Goal: Pick out every line of the records below that contains the string "Viewport", with letter case counting, and copy each one.

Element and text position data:
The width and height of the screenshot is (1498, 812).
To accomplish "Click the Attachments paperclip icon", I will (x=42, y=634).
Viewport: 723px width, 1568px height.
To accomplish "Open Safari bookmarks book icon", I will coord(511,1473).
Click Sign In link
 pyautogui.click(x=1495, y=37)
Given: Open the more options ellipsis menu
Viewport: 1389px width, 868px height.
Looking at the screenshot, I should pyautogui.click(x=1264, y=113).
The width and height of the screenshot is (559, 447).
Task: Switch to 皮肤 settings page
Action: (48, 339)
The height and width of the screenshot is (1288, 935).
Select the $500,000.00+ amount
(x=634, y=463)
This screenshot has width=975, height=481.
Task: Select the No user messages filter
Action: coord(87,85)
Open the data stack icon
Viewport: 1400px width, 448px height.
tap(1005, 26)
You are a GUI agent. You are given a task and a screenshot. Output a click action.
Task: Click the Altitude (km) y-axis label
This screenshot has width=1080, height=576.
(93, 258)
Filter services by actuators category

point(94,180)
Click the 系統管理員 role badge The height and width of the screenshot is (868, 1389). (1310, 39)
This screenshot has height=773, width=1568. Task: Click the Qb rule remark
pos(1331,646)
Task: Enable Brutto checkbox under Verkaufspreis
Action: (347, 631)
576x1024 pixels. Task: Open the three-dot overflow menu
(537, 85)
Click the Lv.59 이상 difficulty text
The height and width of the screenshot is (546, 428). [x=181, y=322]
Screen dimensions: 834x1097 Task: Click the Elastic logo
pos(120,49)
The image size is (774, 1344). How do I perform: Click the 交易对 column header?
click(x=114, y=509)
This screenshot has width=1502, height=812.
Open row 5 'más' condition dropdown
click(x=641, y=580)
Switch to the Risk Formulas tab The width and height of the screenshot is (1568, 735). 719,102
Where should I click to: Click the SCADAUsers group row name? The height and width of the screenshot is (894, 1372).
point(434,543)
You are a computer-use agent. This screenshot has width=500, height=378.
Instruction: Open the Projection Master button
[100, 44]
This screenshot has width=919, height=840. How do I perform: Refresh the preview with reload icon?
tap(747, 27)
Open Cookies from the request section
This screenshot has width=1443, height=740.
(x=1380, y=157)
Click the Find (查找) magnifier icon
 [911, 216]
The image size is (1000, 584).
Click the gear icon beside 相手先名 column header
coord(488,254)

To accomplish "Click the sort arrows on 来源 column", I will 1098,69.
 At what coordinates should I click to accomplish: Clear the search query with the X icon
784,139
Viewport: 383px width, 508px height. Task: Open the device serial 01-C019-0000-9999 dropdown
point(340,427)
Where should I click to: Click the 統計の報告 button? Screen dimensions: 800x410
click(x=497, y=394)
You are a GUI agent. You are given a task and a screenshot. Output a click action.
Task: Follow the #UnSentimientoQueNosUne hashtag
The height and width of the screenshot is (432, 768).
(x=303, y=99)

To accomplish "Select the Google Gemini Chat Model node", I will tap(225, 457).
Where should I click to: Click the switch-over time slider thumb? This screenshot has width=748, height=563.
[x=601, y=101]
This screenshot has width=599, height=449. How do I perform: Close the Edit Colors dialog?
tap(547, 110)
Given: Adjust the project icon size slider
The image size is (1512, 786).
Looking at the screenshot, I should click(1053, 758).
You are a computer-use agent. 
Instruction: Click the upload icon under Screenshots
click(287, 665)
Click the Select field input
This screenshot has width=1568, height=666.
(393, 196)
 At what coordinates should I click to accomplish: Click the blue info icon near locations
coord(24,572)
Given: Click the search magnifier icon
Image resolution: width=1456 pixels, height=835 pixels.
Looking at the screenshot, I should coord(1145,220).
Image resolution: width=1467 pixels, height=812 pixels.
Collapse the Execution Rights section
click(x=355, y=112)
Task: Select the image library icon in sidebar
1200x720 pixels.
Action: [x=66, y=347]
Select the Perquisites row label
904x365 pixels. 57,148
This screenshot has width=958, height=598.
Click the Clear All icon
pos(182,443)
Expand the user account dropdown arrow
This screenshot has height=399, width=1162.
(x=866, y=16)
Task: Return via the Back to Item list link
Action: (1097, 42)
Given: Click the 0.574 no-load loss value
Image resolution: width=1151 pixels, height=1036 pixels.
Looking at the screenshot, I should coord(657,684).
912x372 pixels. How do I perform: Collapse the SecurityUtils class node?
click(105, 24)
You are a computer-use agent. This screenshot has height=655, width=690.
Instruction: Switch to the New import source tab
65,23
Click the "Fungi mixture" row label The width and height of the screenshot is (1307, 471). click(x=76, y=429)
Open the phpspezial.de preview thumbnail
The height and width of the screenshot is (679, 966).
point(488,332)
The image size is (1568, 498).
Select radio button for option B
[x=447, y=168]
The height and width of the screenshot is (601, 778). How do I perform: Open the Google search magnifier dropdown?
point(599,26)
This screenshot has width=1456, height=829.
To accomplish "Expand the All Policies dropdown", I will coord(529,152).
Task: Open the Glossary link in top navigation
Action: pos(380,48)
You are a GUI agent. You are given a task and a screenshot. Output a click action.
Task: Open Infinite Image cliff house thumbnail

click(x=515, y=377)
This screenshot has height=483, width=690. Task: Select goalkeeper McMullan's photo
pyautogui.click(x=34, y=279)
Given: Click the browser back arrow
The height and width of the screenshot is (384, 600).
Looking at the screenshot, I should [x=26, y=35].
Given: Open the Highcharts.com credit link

Response to the task:
Viewport: 723px width, 1568px height.
Viewport: 1389px width, 868px height.
Viewport: 1400px width, 448px height.
Viewport: 383px width, 508px height. Task: Open the device serial 01-C019-0000-9999 dropdown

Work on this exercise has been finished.